Chatbots looked upon to ease burden of Healthcare Systems

The ongoing COVID-19 pandemic has put tremendous pressure on health care systems. Healthcare systems are experiencing pressure not only for critical care but from anxious public looking for answers.

In a research work carried out at the Kelley School of Business, Indiana University finds that chatbots working for reputed organizations can ease the burden of medical providers. And, can offer reliable guidance to those with symptoms. Chatbots are software applications that carry out online chats via text-to-speech or text.

To validate the efficacy of chatbots, researchers carried out an online experiment with 371 participants. The participants viewed a COVID-19 screening chat between a hotline agent – human or chatbot – and a user with mild or serious symptoms.

Online Screening Experiment validates Efficacy of Chatbots

During the session, the researchers examined if chatbots were persuasive, provided satisfying information that is likely to be followed. The results showed some negative bias against the ability of chatbots, perhaps because of recent press reports. However, when the perceived ability is same, chatbots were reported to be more positive than human agents. This is a good news for healthcare organizations that are struggling to satisfy user demand for screening services.

Meanwhile, the ability of the agent is the primary factor that drives user response to screen hotlines – chatbot or human. When ability of chatbot or human agent is same, users view chatbots same, or rather more positive than human agents.

Earlier, before the pandemic, chatbots were recognized as a technology that could increase the speed how people interact with researchers and obtain medical information online.

“Because chatbots can be scaled up, they can serve an unexpected surge in demand when is paucity of qualified human agents,” wrote the authors. Also, chatbots provide round-the-clock service at a low function cost, they added.

Chatbots lack Natural Conversation; Startup Vies to deploy Humanlike ones

For most, conversations with chatbots for customer service, resolving queries is not pleasant. First, chatbots are not humanlike, second, chatbots do not have conversational memory to hold more natural conversation. Citing this, comedian Bill Burr refuses to call automated customer service lines for queries. He fears, years later, on his death bed, all he would have in his mind is time wasted with chatbots.

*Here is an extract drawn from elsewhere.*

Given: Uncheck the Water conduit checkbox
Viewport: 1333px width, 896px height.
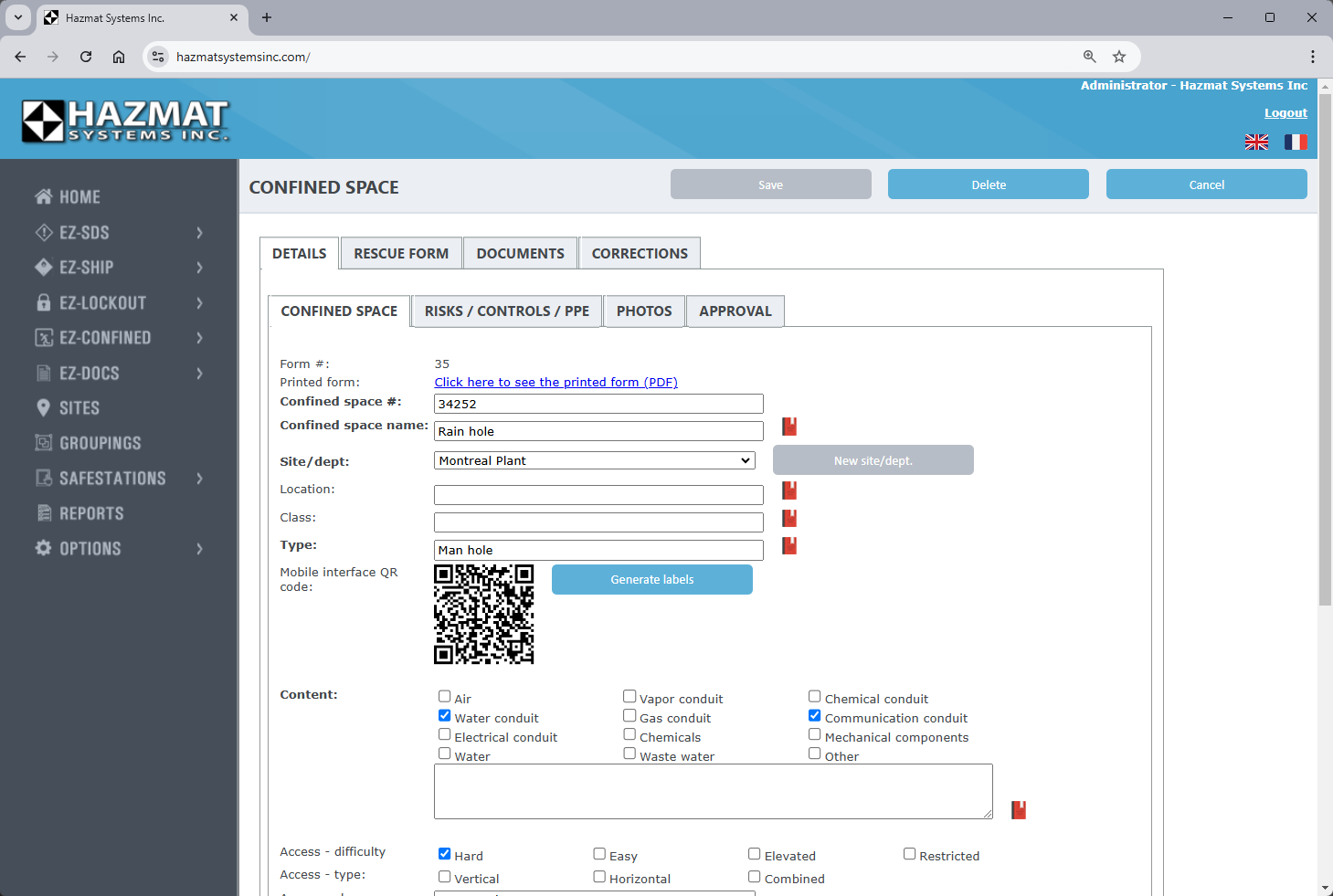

So much so, the frustration of completing the most straightforward task using an automated customer service makes anyone question the purpose of life.

To address this, the startup Posh has entered the fray. The endeavor of the company is to make conversations with chatbots more natural and less maddening. The company is vying to accomplish this using an artificial-intelligence powered system. This system uses conversational memory that eases out for users to complete tasks.

Retaining Conversation Memory Feature of New Chatbots

“Previously, bots subsumed what the user said at face value, and would not connect with what the user said in the conversation,” said Posh co-founder and CEO. In places such as banks with tellers, or for customer service, what the user says in the past is very important. For such needs, Posh focused on to develop bots more humanlike. They did this by giving them the ability to remember historical information in a conversation.

For this, currently, Posh’s chatbots are used over more than dozen credit unions across text-based and voice channels. With the help of a well-defined help customer base, the company has allowed to train its system only on the most relevant data, and to improve performance.

As for the future, in a course of time, the founders plan to partner with other companies in a bid to gather industry-specific data. This would also to expand the use of Posh’s system without compromising on performance.